## AIM:
Put the data from its first line through the line containing "point(112,20)" into a numbered list, leaving out blank lines and pictures.

········

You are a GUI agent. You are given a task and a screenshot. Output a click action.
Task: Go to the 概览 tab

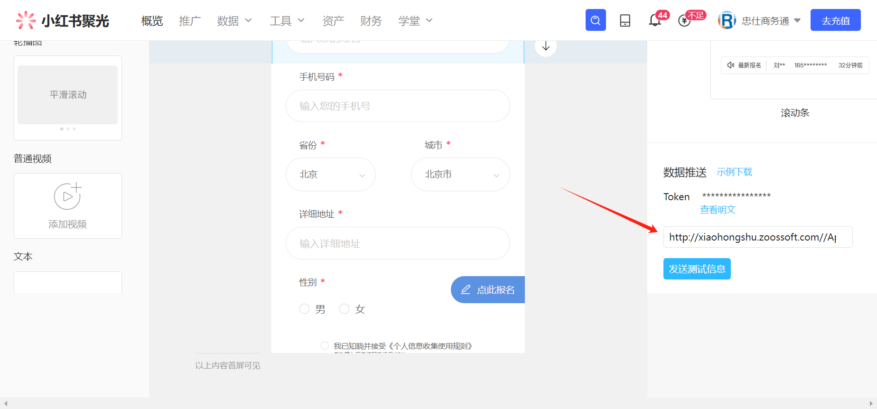[x=152, y=21]
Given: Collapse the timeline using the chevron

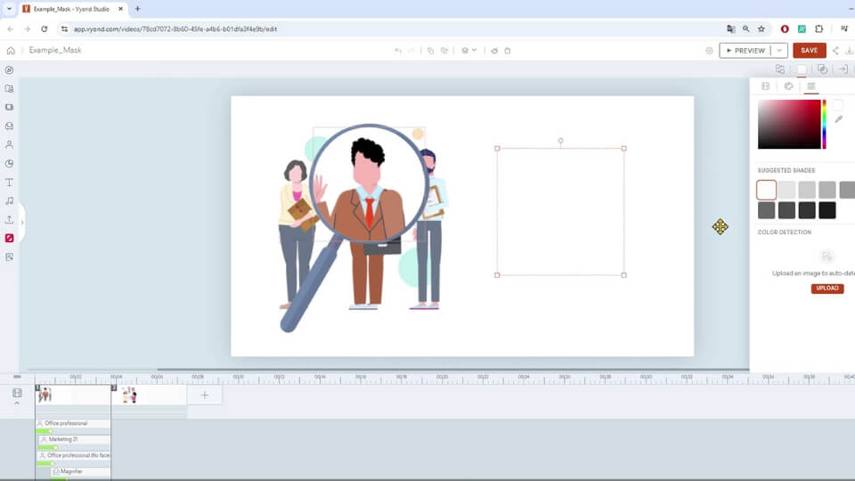Looking at the screenshot, I should 17,404.
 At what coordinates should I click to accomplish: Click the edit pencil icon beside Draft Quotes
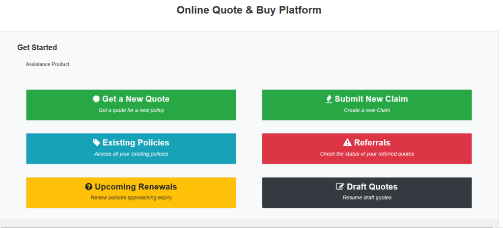(x=340, y=187)
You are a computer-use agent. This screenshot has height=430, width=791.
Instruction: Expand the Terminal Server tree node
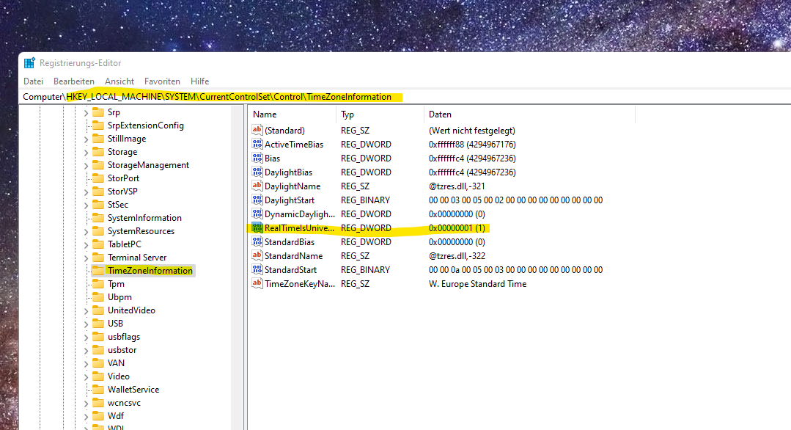(86, 258)
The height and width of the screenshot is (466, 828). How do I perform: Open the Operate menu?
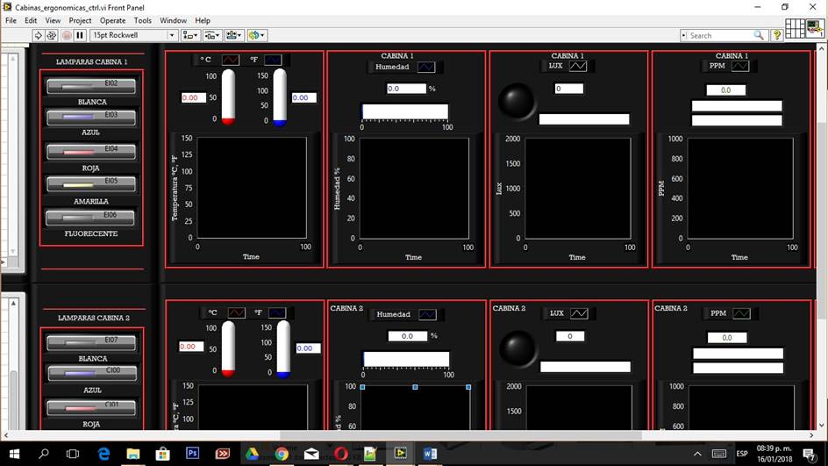point(112,20)
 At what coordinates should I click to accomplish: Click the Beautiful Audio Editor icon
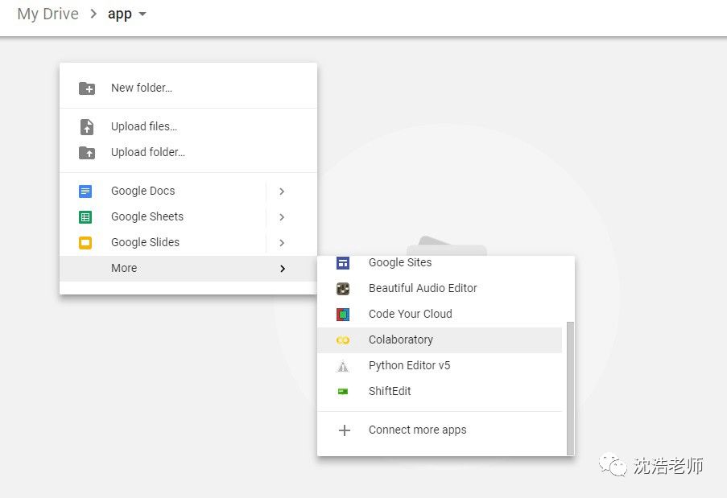[x=343, y=289]
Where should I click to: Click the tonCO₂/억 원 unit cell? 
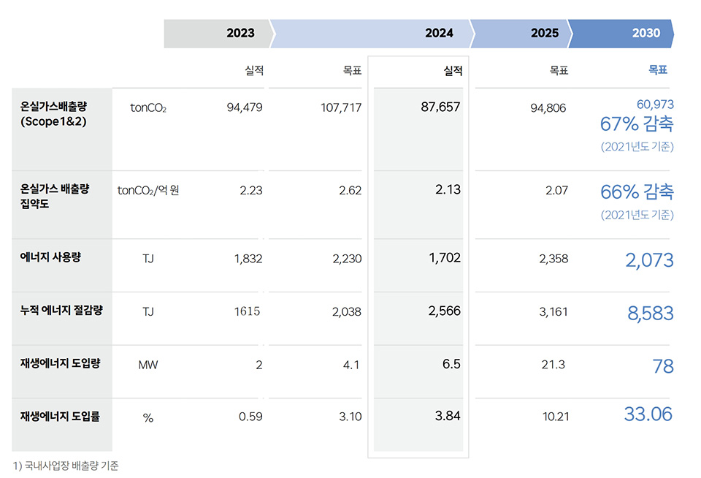[148, 191]
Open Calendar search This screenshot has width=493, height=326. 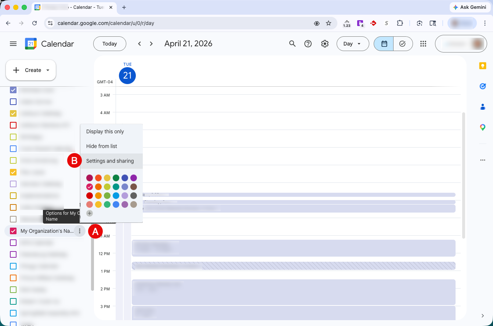[292, 43]
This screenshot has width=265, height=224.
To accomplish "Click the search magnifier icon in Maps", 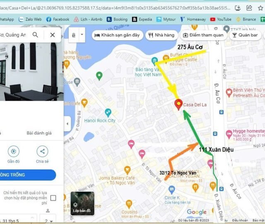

········

## ANSWER TO THIS PROBLEM:
1. You are a GUI agent. You are given a task and a screenshot. Output a click action.
2. Task: Go to the 概览 tab
3. [x=152, y=21]
4. Given: Collapse the timeline using the chevron
5. Looking at the screenshot, I should 17,404.
6.  At what coordinates should I click to accomplish: Click the edit pencil icon beside Draft Quotes
7. (x=340, y=187)
8. You are a computer-use agent. This screenshot has height=430, width=791.
9. Instruction: Expand the Terminal Server tree node
10. (86, 258)
11. The height and width of the screenshot is (466, 828). How do I perform: Open the Operate menu?
12. point(112,20)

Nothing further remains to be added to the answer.